LP - Lost On You
Gidip alamadım! Daha doğrusu gittim de alamadım. Çünkü evde yoktu. Ama bir yandan da seviniyordum bu duruma. Çünkü çok sarhoştum. Bu sefer gerçekten sarhoştum. Söylemek istediklerimden daha fazlasını söylerdim muhtemelen. Elçin'i ikna edeceğim derken daha da iterdim kendimden sonucunda. Ki bu en son istediğim şeydi.
Yine de daha rahattım.

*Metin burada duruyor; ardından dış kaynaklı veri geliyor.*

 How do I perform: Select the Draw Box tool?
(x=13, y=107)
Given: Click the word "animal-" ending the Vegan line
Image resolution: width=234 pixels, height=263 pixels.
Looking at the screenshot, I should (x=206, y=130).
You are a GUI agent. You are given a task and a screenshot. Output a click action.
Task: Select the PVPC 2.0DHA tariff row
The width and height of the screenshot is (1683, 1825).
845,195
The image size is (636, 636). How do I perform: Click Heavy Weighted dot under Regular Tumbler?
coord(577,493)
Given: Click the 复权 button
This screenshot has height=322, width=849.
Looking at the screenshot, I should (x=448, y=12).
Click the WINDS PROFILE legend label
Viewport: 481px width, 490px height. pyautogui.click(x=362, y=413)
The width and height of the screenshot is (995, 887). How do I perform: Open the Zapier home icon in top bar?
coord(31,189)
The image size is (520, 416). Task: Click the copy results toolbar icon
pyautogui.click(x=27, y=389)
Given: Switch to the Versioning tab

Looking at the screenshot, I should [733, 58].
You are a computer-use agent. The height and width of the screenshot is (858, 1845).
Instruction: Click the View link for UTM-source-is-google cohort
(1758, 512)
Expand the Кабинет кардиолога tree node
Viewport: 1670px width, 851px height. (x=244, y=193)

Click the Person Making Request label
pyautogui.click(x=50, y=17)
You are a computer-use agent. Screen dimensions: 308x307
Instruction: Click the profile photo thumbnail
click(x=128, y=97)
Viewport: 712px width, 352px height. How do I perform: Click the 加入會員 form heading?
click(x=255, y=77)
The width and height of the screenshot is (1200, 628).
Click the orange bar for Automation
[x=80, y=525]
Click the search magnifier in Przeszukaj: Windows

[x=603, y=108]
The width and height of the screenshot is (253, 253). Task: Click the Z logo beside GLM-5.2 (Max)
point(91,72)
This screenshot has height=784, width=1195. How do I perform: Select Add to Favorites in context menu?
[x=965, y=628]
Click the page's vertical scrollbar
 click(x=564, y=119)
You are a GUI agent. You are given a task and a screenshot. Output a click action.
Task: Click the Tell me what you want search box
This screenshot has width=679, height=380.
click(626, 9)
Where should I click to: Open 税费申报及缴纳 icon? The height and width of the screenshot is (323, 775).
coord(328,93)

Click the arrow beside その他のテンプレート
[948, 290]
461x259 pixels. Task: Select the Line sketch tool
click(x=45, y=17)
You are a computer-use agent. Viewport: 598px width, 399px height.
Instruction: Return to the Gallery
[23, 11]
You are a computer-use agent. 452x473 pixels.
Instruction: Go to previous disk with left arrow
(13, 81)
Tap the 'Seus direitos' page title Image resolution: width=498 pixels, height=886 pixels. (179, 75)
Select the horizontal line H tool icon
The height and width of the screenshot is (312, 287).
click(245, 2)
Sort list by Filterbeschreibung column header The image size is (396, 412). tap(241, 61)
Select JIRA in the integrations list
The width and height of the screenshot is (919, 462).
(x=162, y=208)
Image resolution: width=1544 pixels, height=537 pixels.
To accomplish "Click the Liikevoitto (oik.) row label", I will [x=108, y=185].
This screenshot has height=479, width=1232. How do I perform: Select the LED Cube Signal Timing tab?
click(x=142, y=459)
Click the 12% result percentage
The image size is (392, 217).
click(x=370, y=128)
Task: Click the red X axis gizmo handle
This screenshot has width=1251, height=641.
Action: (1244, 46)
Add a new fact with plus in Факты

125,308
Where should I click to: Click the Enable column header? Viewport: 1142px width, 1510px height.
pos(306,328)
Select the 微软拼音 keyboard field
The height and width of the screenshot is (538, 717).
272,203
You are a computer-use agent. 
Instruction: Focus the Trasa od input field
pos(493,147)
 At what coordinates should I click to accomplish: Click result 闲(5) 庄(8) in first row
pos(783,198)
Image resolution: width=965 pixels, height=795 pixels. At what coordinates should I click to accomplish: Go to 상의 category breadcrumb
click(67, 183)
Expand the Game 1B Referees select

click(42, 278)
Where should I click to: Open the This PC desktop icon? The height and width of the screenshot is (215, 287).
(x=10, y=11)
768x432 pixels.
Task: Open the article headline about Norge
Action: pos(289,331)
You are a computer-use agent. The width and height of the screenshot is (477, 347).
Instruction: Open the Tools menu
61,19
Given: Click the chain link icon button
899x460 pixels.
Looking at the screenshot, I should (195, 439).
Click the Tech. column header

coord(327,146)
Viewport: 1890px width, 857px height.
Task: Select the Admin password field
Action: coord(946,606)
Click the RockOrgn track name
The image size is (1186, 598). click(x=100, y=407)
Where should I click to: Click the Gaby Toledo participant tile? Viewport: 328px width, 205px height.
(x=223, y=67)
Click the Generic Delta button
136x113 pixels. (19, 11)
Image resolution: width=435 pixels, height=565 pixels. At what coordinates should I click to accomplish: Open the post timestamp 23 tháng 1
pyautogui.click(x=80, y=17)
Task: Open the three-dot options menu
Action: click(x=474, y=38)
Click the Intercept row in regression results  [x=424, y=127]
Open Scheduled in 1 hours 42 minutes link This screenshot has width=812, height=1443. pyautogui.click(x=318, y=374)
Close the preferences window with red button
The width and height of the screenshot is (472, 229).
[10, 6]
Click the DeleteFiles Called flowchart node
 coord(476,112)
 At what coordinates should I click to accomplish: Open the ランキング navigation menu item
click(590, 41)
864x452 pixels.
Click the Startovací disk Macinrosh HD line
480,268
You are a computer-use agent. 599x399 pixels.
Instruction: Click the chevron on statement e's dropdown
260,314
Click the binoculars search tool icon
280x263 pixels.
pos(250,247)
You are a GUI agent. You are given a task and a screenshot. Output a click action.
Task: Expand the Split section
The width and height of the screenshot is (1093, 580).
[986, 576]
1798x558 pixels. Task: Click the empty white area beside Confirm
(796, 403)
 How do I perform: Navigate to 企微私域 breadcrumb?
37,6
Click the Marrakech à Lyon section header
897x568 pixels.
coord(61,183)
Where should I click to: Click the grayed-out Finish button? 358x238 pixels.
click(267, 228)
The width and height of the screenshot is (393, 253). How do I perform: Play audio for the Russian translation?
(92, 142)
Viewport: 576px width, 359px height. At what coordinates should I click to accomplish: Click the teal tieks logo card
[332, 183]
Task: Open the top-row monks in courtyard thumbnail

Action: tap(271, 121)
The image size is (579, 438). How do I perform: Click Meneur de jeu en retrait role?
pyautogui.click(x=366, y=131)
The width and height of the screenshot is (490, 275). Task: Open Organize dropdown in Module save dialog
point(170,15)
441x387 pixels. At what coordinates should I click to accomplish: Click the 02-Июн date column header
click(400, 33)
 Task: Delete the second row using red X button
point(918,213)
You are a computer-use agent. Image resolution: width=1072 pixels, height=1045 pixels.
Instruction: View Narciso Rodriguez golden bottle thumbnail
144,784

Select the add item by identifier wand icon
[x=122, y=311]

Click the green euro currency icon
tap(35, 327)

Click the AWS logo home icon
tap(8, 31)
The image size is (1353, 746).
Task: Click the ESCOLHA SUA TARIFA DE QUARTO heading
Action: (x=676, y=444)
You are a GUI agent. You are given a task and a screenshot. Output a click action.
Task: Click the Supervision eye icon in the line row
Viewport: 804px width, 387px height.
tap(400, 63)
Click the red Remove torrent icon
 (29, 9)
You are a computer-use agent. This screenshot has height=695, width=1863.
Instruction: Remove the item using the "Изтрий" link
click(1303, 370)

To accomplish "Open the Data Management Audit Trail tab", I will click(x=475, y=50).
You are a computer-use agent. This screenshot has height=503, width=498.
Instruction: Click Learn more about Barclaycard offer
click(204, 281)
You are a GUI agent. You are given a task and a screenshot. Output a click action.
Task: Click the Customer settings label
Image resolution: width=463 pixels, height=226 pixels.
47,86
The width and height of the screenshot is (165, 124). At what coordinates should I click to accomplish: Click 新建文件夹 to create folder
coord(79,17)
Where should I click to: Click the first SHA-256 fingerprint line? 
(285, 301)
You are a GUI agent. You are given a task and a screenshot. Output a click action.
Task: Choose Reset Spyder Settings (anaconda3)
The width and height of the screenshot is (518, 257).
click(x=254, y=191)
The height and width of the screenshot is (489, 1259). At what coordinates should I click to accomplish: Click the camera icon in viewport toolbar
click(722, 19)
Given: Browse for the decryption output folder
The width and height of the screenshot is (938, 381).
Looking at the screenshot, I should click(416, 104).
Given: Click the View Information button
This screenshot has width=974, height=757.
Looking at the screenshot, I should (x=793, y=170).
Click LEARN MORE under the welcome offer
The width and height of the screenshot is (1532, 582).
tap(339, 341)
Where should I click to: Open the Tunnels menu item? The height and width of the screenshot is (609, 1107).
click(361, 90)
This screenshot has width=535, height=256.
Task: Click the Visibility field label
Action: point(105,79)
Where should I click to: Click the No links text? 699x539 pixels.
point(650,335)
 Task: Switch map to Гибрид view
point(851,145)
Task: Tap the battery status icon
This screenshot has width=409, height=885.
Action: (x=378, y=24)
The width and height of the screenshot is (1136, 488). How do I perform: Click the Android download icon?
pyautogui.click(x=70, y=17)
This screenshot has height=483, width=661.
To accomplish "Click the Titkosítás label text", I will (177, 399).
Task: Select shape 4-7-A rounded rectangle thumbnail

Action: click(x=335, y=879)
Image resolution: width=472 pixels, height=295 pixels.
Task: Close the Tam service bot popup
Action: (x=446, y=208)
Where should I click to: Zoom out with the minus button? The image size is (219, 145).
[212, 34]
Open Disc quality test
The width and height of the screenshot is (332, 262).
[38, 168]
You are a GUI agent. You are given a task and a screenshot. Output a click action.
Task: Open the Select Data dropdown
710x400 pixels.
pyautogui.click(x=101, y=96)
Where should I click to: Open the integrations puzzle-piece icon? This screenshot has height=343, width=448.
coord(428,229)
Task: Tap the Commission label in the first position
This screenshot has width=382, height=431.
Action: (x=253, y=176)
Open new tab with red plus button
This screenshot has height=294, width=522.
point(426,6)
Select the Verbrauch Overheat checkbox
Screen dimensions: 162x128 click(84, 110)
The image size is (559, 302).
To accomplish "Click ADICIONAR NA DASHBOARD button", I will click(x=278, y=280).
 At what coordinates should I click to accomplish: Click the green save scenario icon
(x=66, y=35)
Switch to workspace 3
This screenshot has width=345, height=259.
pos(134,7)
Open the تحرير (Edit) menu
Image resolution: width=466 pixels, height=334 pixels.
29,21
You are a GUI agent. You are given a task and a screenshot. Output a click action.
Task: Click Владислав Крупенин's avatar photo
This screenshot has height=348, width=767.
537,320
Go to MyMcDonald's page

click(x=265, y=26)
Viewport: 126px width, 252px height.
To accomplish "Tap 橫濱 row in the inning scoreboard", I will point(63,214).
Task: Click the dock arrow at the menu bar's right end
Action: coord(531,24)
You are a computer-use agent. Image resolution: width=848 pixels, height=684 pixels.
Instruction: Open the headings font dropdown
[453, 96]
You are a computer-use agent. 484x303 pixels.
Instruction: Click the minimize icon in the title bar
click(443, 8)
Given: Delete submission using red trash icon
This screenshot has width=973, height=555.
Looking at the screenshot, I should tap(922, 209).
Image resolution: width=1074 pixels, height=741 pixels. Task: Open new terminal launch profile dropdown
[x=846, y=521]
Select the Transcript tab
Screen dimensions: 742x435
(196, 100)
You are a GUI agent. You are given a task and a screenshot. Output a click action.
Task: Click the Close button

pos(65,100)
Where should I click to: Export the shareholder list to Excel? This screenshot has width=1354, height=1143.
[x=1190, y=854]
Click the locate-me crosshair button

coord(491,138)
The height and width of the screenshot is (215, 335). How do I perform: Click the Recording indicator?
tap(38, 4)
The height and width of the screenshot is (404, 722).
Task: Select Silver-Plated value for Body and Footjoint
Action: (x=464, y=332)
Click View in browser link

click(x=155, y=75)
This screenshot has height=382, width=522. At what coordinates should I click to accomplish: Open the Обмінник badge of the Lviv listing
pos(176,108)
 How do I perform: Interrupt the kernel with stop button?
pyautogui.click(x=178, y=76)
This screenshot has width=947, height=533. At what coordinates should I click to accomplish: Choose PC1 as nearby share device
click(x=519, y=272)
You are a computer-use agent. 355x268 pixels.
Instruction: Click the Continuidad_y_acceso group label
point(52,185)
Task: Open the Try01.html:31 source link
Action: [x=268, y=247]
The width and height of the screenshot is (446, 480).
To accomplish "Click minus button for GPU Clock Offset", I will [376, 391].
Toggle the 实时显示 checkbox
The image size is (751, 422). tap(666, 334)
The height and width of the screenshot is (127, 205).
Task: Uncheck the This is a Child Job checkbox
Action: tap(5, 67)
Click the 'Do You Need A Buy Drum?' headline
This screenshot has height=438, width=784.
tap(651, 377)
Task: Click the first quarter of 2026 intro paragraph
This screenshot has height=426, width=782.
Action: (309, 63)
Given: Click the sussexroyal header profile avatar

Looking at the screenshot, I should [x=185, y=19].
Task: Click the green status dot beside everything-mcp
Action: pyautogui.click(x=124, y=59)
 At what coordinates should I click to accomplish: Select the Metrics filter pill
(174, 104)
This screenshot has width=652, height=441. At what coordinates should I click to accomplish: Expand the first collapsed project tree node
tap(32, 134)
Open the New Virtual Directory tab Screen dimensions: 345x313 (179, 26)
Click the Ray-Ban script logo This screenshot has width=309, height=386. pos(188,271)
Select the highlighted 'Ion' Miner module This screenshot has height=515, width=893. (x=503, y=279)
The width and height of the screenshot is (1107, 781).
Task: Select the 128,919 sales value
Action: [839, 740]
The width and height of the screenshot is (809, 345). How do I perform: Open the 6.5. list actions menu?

Aşık olduğunu kabul etmek ve onu yakınlarına söylemek güzelmiş. İçindeki ağırlığı azaltıyormuş insanın. Sanki söyleyince daha gerçek gibi gelip korkutsa da rahattım işte. Ama yine de koca bir taş vardı içimde. Çünkü Elçin bilmiyordu. Bilse de inanmıyordu belki de. Haksız da diyemezdim aslında. Haklıydı. Benim gibi bir adamdan beklenmeyecek şeyler yapıyordum. Kendim bile inanamıyordum ki bazen, kız inansın. Yine de inansa fena olmazdı. Hani aşk acısı iyiymiş falan demiştim ama yok, uzadıkça yoruyormuş. Kalbini, bedenini ama en çok ruhunu. İlk defa yorgun hissediyordum ruhumu. Oysa hep neşeli ve hareketliydi eskiden. Şimdi yorgun. Dinlenebileceği tek yer de Elçin'in yanı. Ama gidemiyor, göremiyor ve daha da yoruluyor gibiydi.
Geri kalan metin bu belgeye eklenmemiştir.